Our study was carried out in a controlled and simulated setting. It may not, therefore, have fully replicated the hand movements or the various angles at which the bottle may be held during actual pouring by a practitioner. We chose to do a simulated study instead of using human subjects as it would have been impossible to blind subjects to the fact that splash was being measured.
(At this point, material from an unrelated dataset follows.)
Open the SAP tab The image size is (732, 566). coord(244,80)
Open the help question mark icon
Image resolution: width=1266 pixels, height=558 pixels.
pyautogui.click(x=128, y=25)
Without blinding, it is quite possible that the subject under observation would have been extraordinarily careful when pouring, leading to splash recordings that did not represent those found in actual clinical practice. Due to the complexities involved, we did not measure the total area occupied by the recorded splash droplets. This information, combined with knowledge of the total area occupied by the neuraxial anaesthesia equipment, would have enabled us to calculate the probability of equipment contamination.
In conclusion, the results of our study demonstrate that pouring chlorhexidine into a gallipot generates splash that spreads considerable distances. We therefore recommend that antiseptic solutions are not poured into gallipots located adjacent to equipment to be used for neuraxial anaesthesia. Covering the regional anaesthesia tray until after the back has been prepared with antiseptic should minimise the risk of contamination, and thereby help prevent devastating antiseptic-induced neurological morbidity.
No external funding and no competing interests declared.